**DATA EXTRACTS**
■ ■ ■ ■
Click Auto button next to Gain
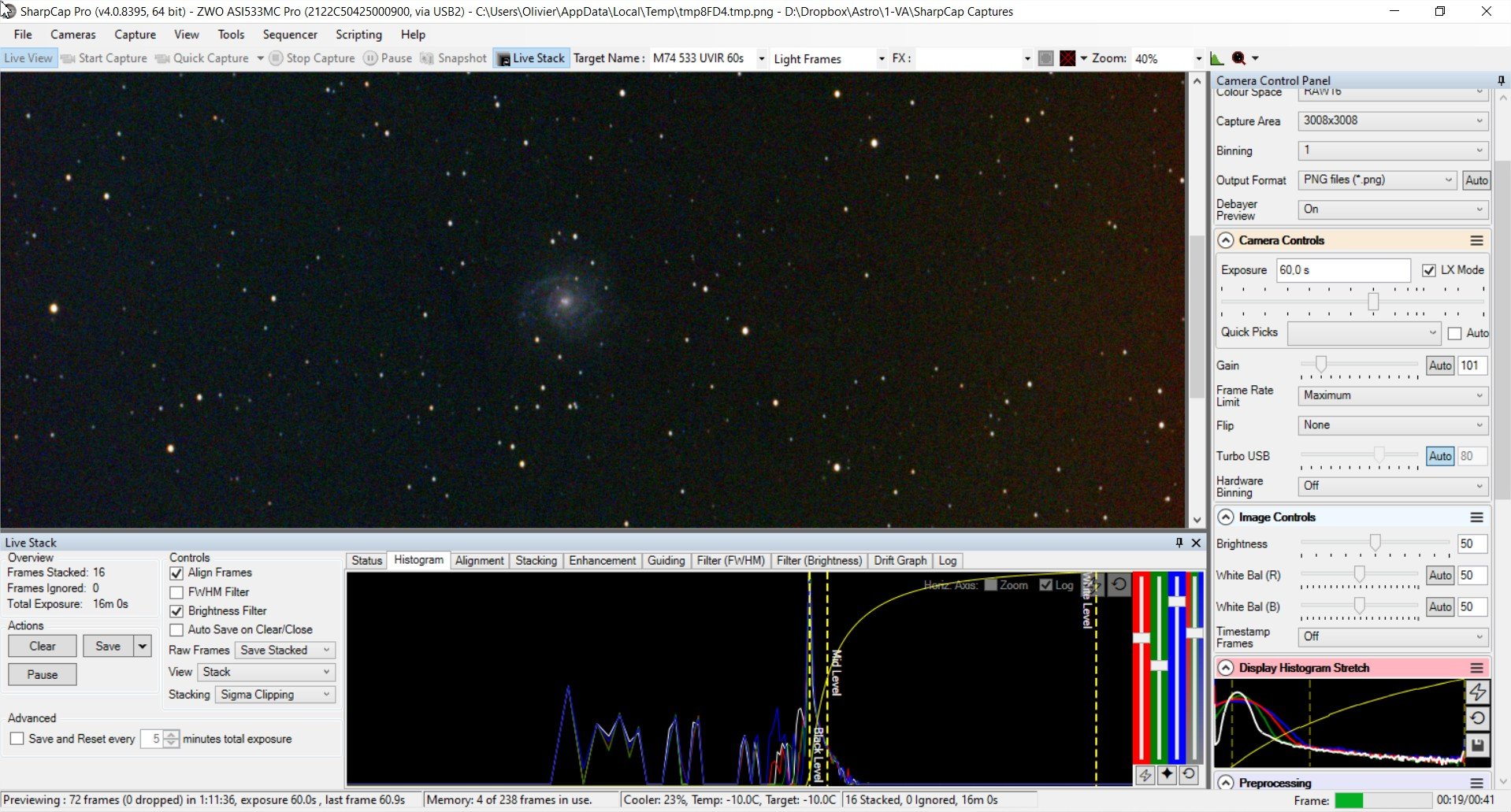The width and height of the screenshot is (1511, 812). [1440, 365]
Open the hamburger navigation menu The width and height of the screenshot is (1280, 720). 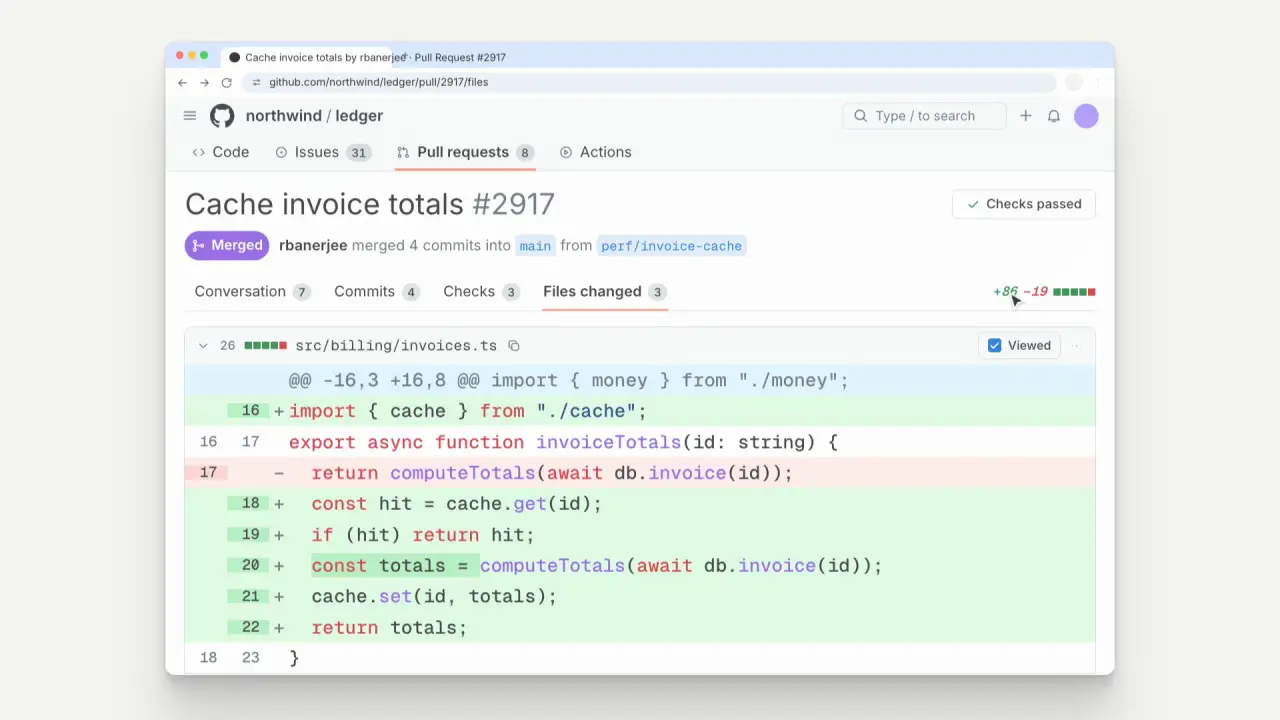coord(190,116)
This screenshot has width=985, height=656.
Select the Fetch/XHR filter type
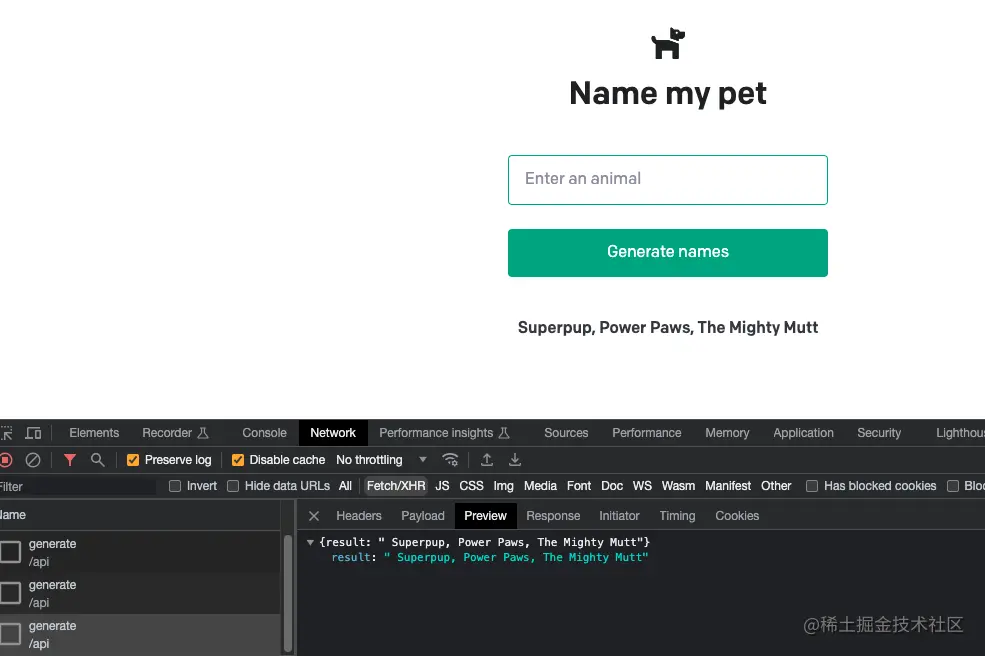tap(396, 486)
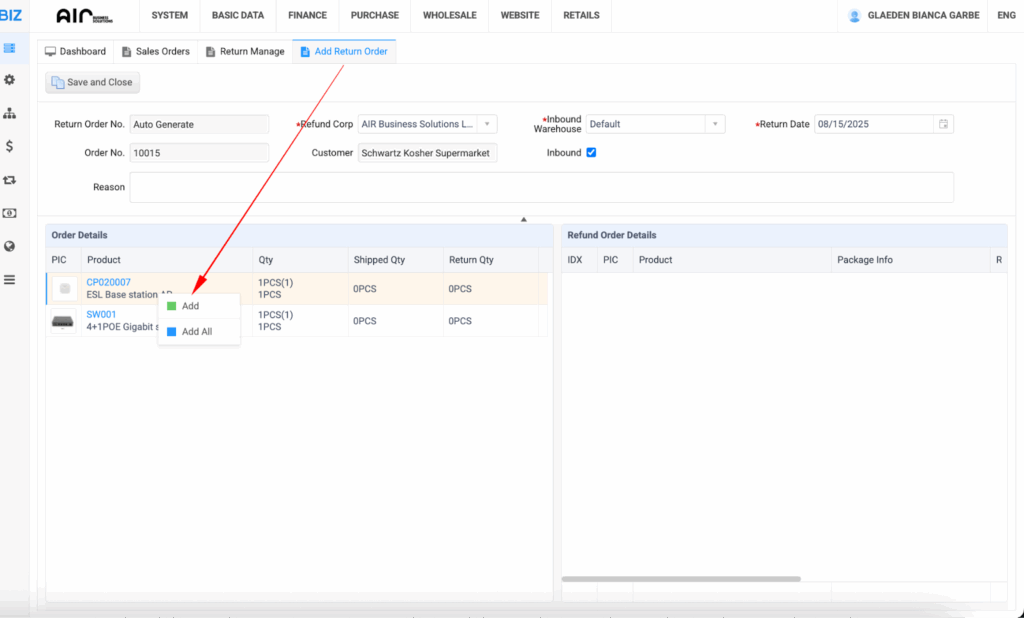Click the banknote cash sidebar icon
This screenshot has height=618, width=1024.
pos(10,213)
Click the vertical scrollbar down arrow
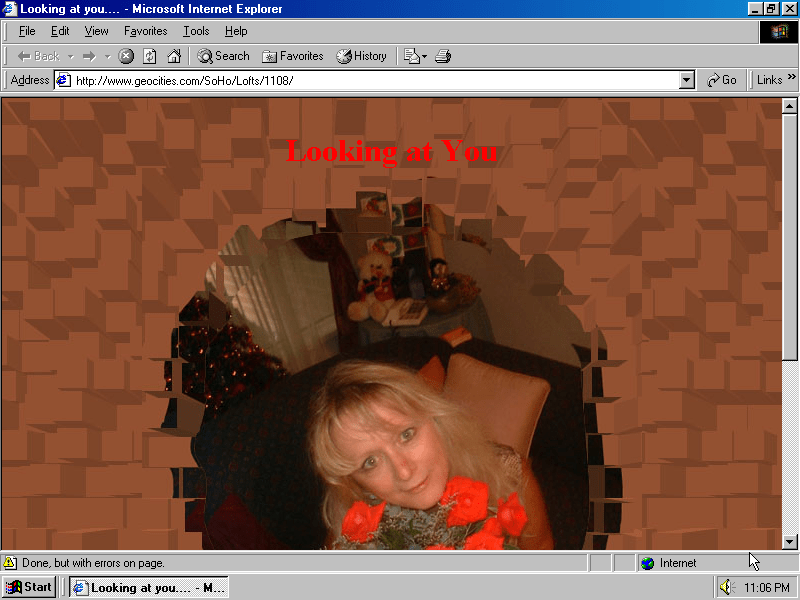The height and width of the screenshot is (600, 800). 789,541
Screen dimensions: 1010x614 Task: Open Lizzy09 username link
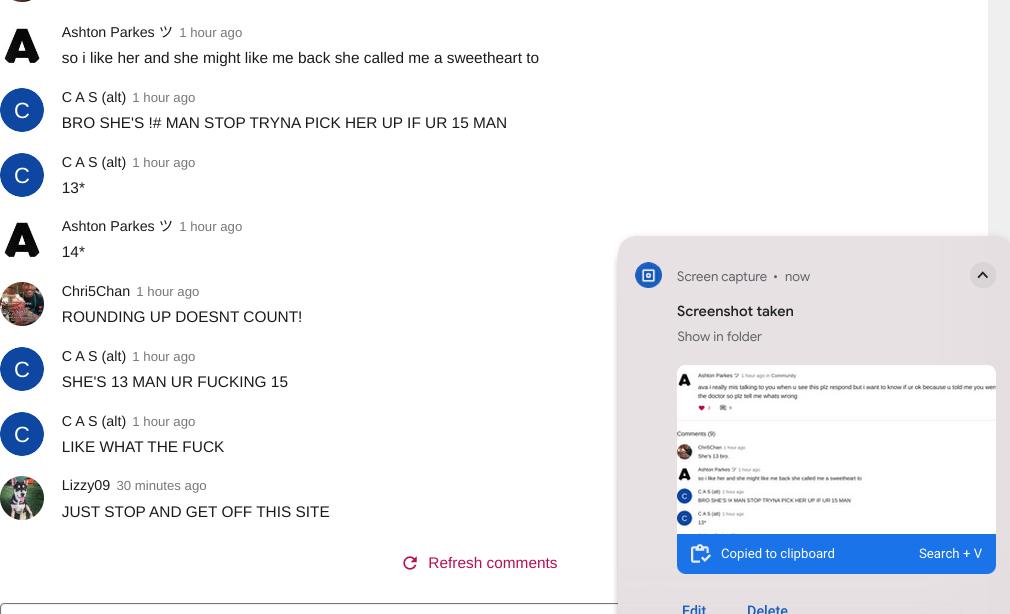click(86, 485)
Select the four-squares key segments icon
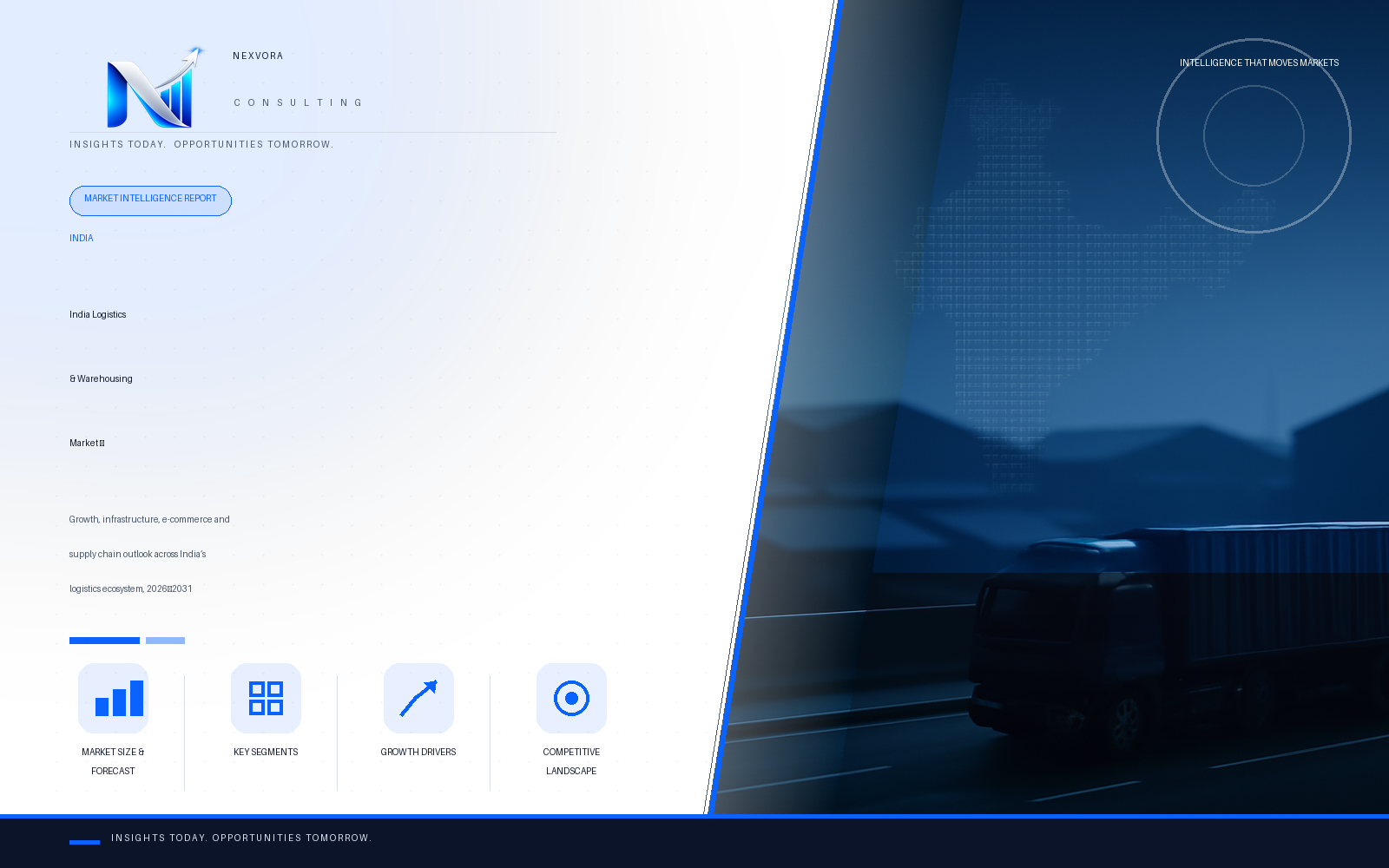 click(266, 698)
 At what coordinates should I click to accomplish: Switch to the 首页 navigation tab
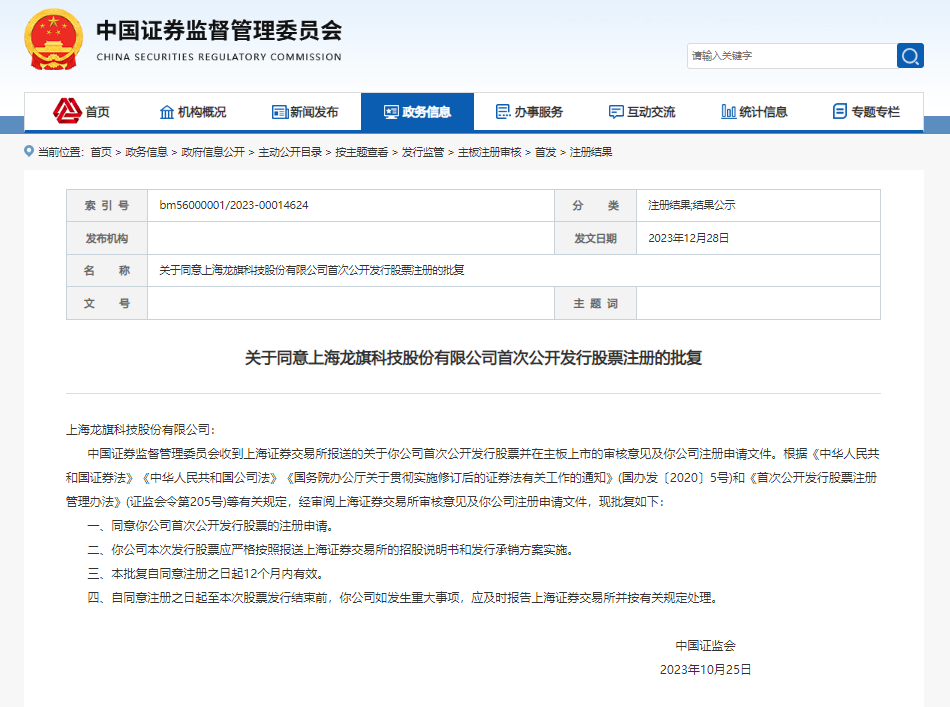click(x=96, y=112)

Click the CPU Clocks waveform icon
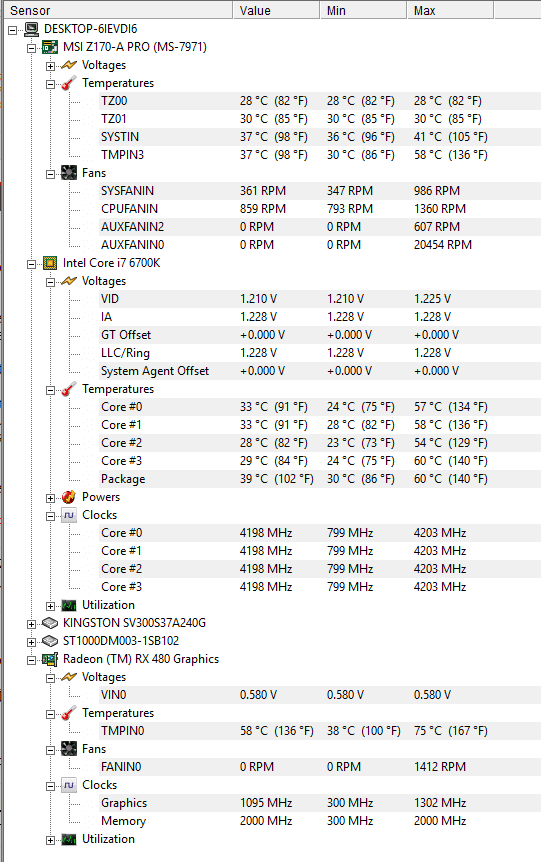click(69, 515)
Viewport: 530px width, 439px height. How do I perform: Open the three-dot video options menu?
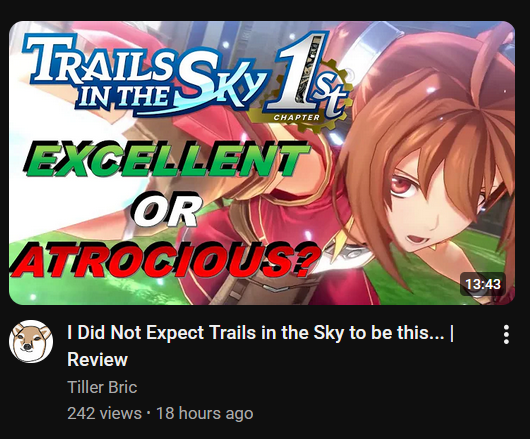(506, 335)
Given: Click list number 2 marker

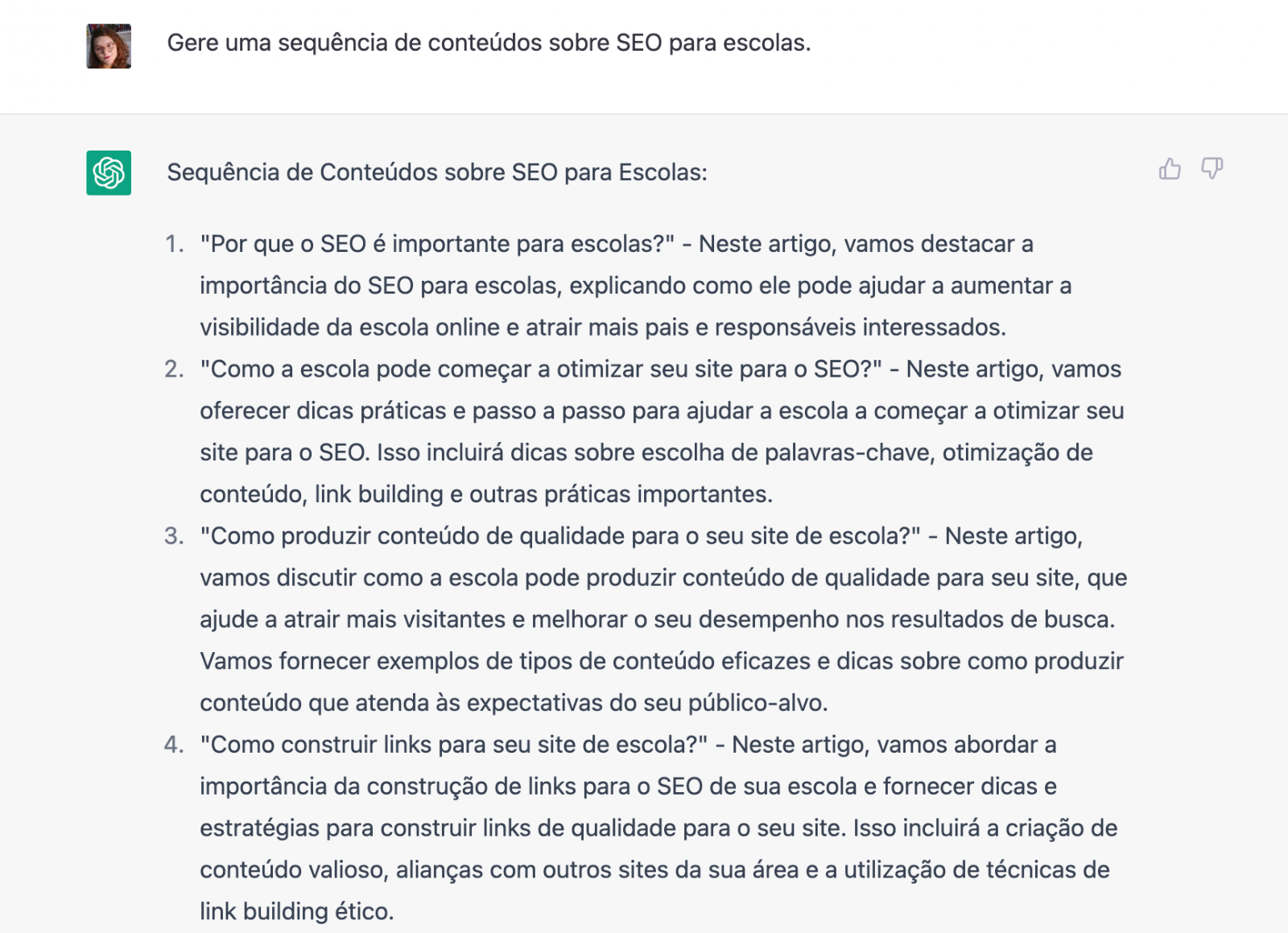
■ ■ ■ ■
**ABOUT THIS EXERCISE**
Give again exactly the lines from the one that contains "Select the Fetch/XHR filter type" through the end of the material, both ends included, omitting the pictures.

**ANSWER BOX**
Select the Fetch/XHR filter type
tap(396, 486)
Click the banknote cash sidebar icon
This screenshot has height=618, width=1024.
pos(10,213)
Click the vertical scrollbar down arrow
The height and width of the screenshot is (600, 800). 789,541
Screen dimensions: 1010x614 Task: Open Lizzy09 username link
click(86, 485)
Select the four-squares key segments icon
 click(266, 698)
 At what coordinates should I click to accomplish: Switch to the 首页 navigation tab
click(x=96, y=112)

Click the CPU Clocks waveform icon
click(69, 515)
Viewport: 530px width, 439px height. How do I perform: Open the three-dot video options menu?
(506, 335)
Given: Click list number 2 marker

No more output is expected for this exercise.